In the title of this piece I say that we ‘sort of’ know what the National Data Library is now. I say this, because I think what’s also clear is that the future of the NDL is largely still up for grabs.
That’s why everyone from the Minister downwards is talking about what the platform ‘could’ do in the future – and, I assume, why the NDL programme was given £100m last year. That implies something more ambitious than an updated website.
And it’s possible to imagine plenty of futures for the NDL. Could it become the front door to Trusted Research Environments, that does let researchers poke around inside sensitive public sector data, a bit like the excellent OpenSafely?

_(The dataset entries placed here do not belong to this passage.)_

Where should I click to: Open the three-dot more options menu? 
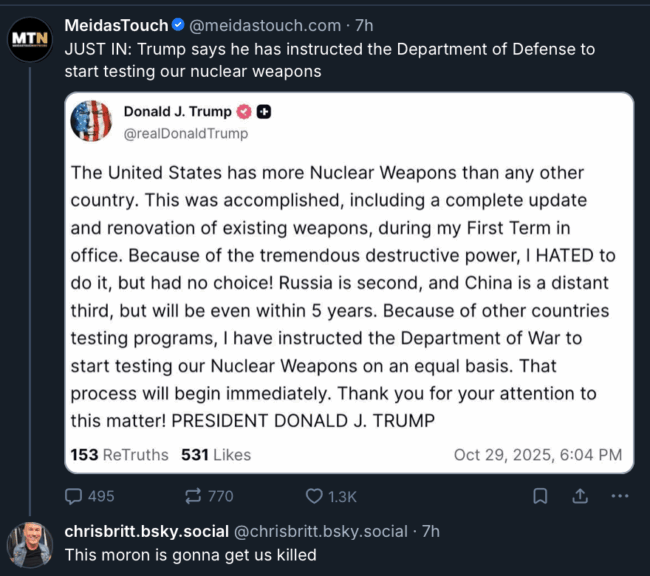tap(619, 496)
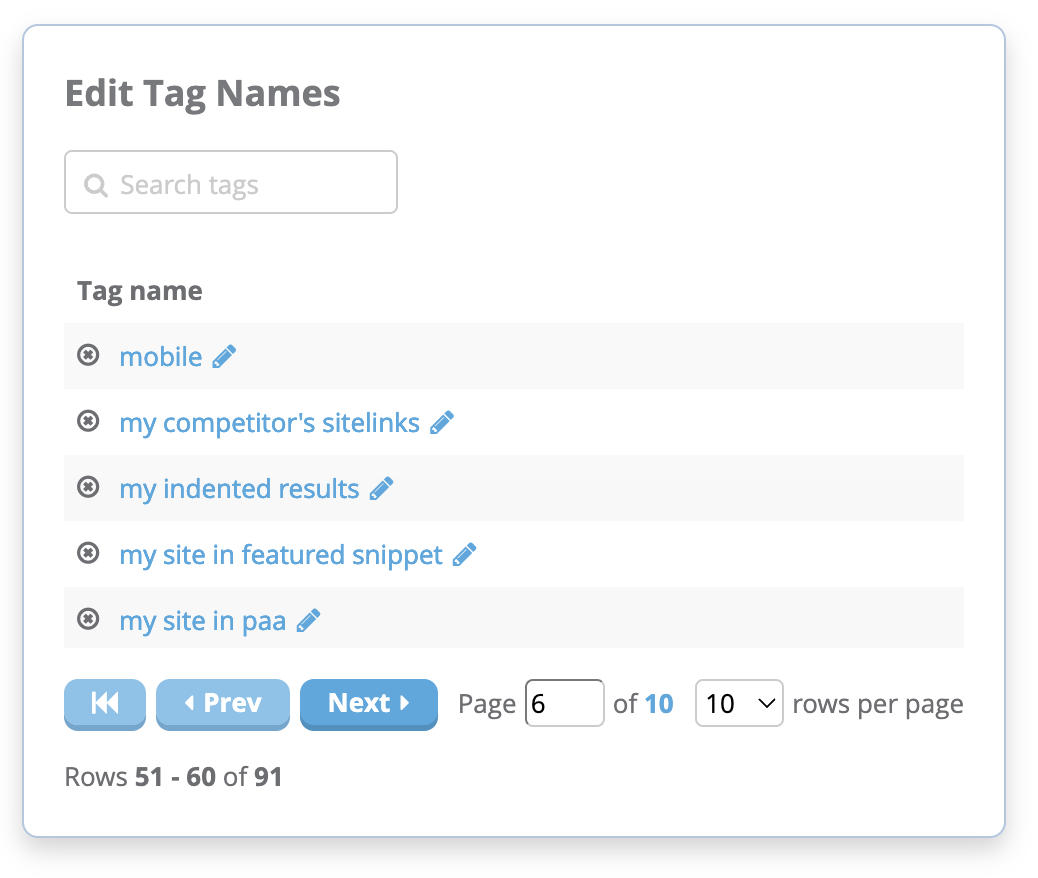Delete the mobile tag with its x icon
Image resolution: width=1038 pixels, height=878 pixels.
(89, 355)
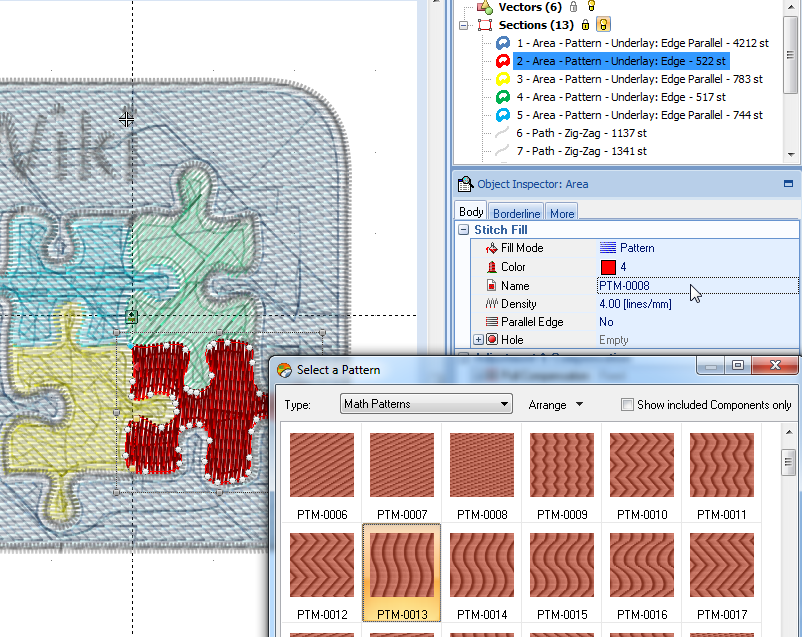Image resolution: width=802 pixels, height=637 pixels.
Task: Open the Type dropdown showing Math Patterns
Action: [425, 404]
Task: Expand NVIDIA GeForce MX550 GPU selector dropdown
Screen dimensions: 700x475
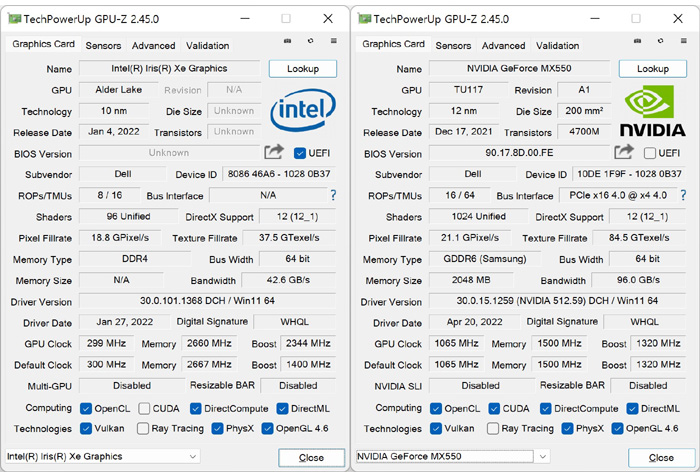Action: tap(543, 456)
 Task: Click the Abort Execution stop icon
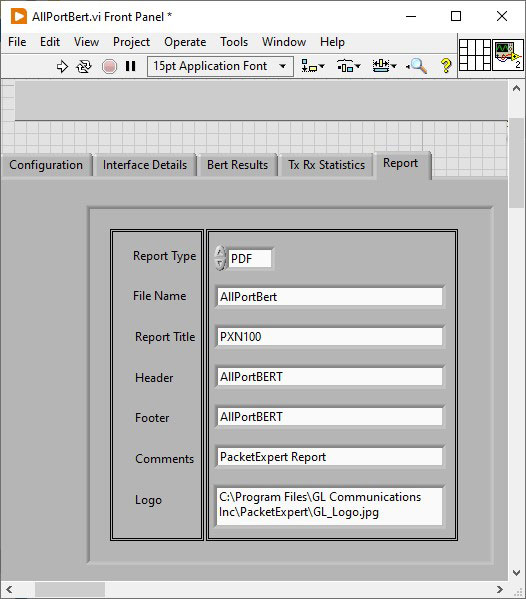point(109,66)
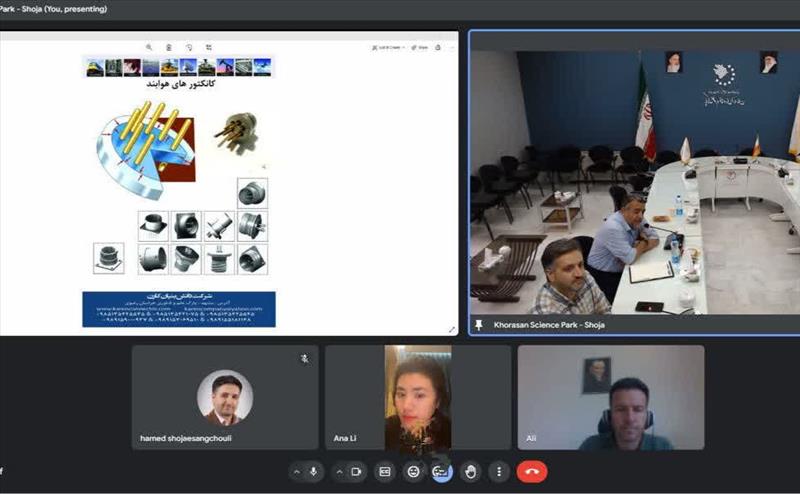This screenshot has width=800, height=494.
Task: Expand video settings arrow beside camera
Action: (338, 472)
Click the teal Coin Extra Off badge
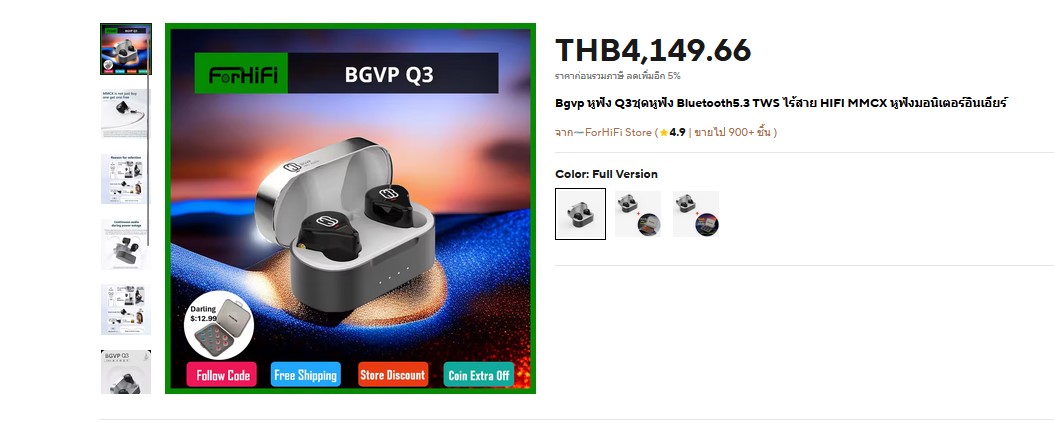 click(x=479, y=375)
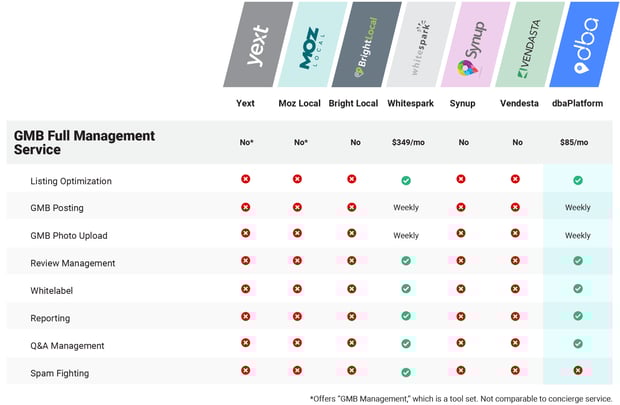Viewport: 620px width, 405px height.
Task: Click the Vendasta logo banner
Action: click(x=530, y=44)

Or could it become the gateway to government data not just for the human data nerds, but for the AI bots? One idea I particularly like is this proposal by the Open Data Institute, which pitches that the NDL’s job should be wrangling government data into a format so that AI agents, acting autonomously, can access public sector data. This will be particularly important in the future – as government data can provide valuable ground-truth information, that will make AI chatbots and agents more reliable.
And this brings me to what I think is perhaps the biggest missed opportunity with the NDL launch so far – and that’s the government not giving DSIT some form of enforcement power to oblige other government departments and public sector bodies to open up their data where they can, and set the standards for how it should be released.
This is because if you look back at the early 2010s, the reason the Government Digital Service (GDS) was able to transform how the government does digital with the GOV.UK website, it wasn’t just because they had the smartest coders or the boldest vision – it was because they had the power. At the time, GDS was handed the authority from David Cameron to approve or deny any digital spending across the entire government, which meant that every other department had to follow new, user-centric GDS rules.
And my fear is that if the NDL team doesn’t have a baseball bat covered in spikes with which to enforce its will, then it will be harder to persuade the rest of government to get with the programme and open up their datasets and build APIs.
But these are questions for the future. What’s notable today is that we – finally – know what the National Data Library is. Or at least what it is right now. And though the government is starting small, it’s clearly coupled with some pretty bold aspirations in the longer run.
Now, about that postcode data…
If you’ve read this much about the National Data Library, then you will definitely enjoy my newsletter. So make sure that you’re subscribed (for free!) to get more stuff like this.
The project is actually being described as a ‘kickstarter’, but I’ve used the word pilot here, so nobody mistakenly thinks Keir Starmer is trying to crowdfund support for thousands of kids.
I understand that by one count, there were as many as 8,000 broken links by one count!
From a communications perspective, this makes total sense. Governments of all stripes bundle announcements of largely unrelated things, as that’s how you get the press to cover the boring, technocratic stuff.